== Article ==
▼

Mary Jane Ollerton Leavitt

Mary Jane Ollerton Leavitt was borth July 31, 1873 in Parowan, Utah, a daughter of Seth and Mary Ann Hood Ollerton.  They later moved to Juab, Levan and Sterlin, Utah.  She would often tell her children stories about her childhood.  She told Claire about the time she and her sister, Mide, went with their father to gather firewood.  They took the team and wagon to the hills and proceeded to gather wood and put it in the wagon.  They heard horses running in the distance.  The people were very cautious about the Indians, so their father told the girls to get in the wagon.  He hid them in the wood and covered them up, telling them not to make a sound.  Soon a group of young Indians came riding up.   The girls’ father always carried something to give to the Indians because they had, on occasion, taken the team and wagon.  He gave them the things he brought (beans, tobacco and dried corn) and they rode away satisfied.  It was a very frightening experience.

Jane’s grandmother and mother spun yard and wove cloth for their sewing needs.  Her grandmother made men’s suits.

John W. Leavitt worked for the railroad in Juab, Utah.  He was sent to Sterlin to give a message to Seth Ollerton, Jane'’ father.  He met Jane, they fell in love and were married in Sterling, Utah, on October 26, 1892, in a double wedding ceremony with her sister, Retta and Aroldo Peacock.

After they were married, John worked in Ogden for his father who ran the Ogden-Hot Springs Railroad.  While living there, Myrtle was born.  He later went to work for the Los Angeles, San Pedro and Salt Lake Railroad (later it became the Union Pacific Railroad).  They moved wherever the railroad sent john to work.  They came to Salt Lake City where Gerald and Clyde were born.  Later they moved to Juab.  While visiting Jane’s sister, Mide, in Levan, Claire was born.  Mildred was born in Juab.  Myrtle would tell about the cold winter mornings in Juab when she had to thaw out the water pump in the yard before they could get water.

▲

== Dataset extract ==
▼

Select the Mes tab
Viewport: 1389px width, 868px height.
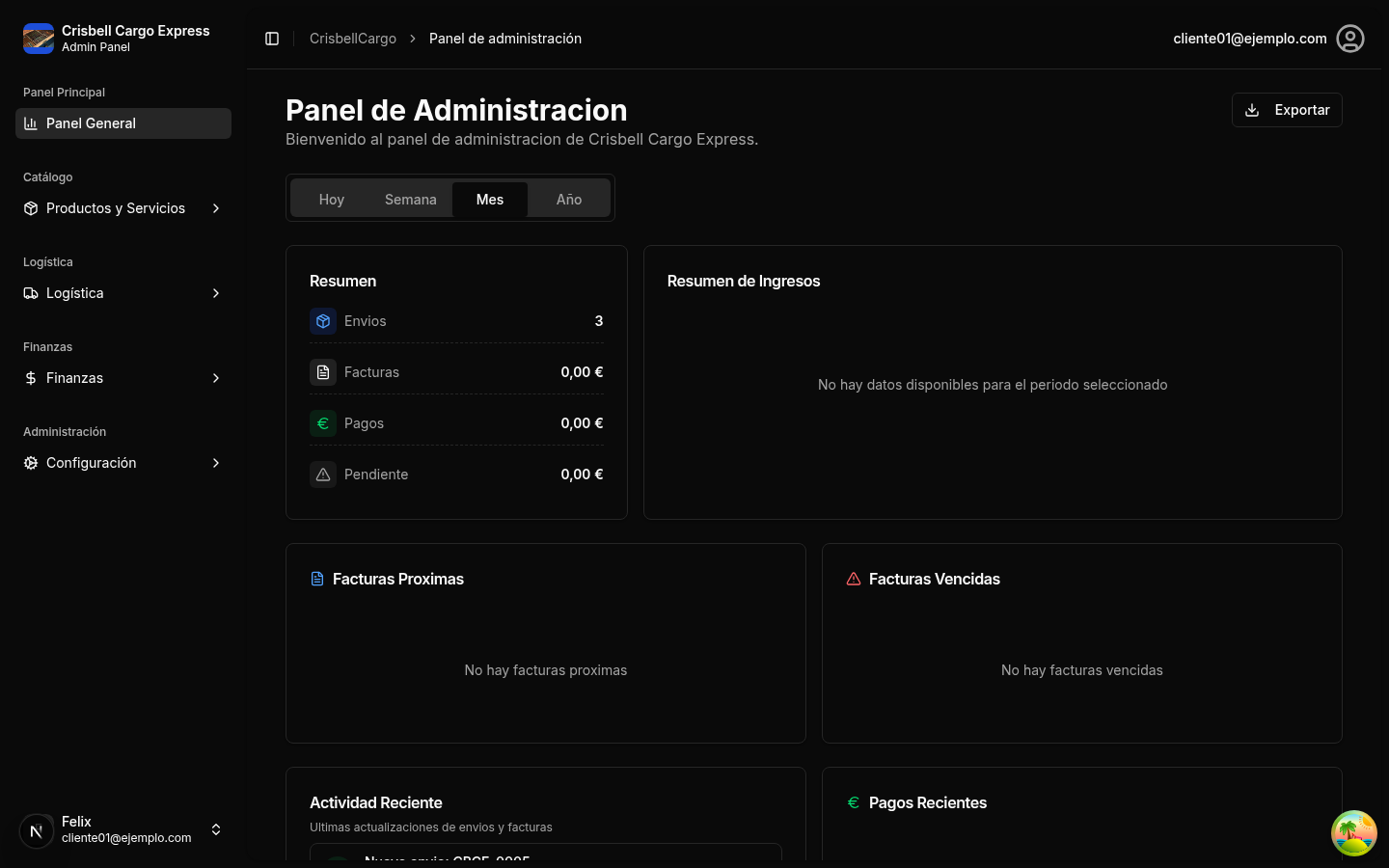(489, 200)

▲

== Directives ==
• 1. Name every child of Jane and John W. Leavitt mentioned in the account of Mary Jane Ollerton Leavitt.
• 2. Summarize the account of Mary Jane Ollerton Leavitt in two sentences.
• 3. Carry on the account of Mary Jane Ollerton Leavitt from the point where it stops.
The material plays no part in the work on the Mary Jane Ollerton Leavitt account.

== Responses by task ==
• 1. Myrtle, Gerald, Clyde, Claire, Mildred

• 2. Mary Jane Ollerton Leavitt was born on July 31, 1873, in Parowan, Utah, to Seth and Mary Ann Hood Ollerton, and as a girl she once hid with her sister Mide under firewood in the wagon while their father gave beans, tobacco and dried corn to a group of young Indians. She married railroad worker John W. Leavitt on October 26, 1892, and the family moved wherever the railroad sent him, with their children born in Ogden, Salt Lake City, Levan and Juab.

• 3.
They moved to Salt Lake City to a house on South Temple and later bought a home at 46 North 9th (now 10th) West.  The rest of their children, Jack, Lyman, Dorothy and Dean were born in Salt Lake City.

The family had many fond memories.  Gerald and Clyde told of how they delivered their paper route.  They had to get up early to saddle the horse to make their deliveries in all kinds of weather—the cold winter mornings were especially difficult.  Dean and Layman had to spade the huge garden plot  by hand to get it ready for planting and keep it weeded all summer.  They said all their father had to say was “I want that work done by the time I get home” and there was no question about it, they did it.

Their father build a back porch on the house as the family grew.  Before it was finished and it was just a shell, some of them had to sleep there.  They remember heating flat irons on the coal stove and wrapping them in newspaper to put in their beds for warming on the freezing winter nights—it was like sleeping outside. 

They fondly remember their mother’s cooking.  How she baked bread, canned tomatoes, chili sauce, ketchup and made delicious cucumber pickles—all from the vegetable garden.  She also canned fruits that were in season.  The girls helped their mother with the household chores.

Dean remember when he was about four years old going to the Union Pacific Railroad Depot on the street car with his mother to meet Gerald when they came home from World War I.

Before they had a bathroom facility in the house, they had to bathe in a wash tub in the kitchen and use the outhouse in the back yard.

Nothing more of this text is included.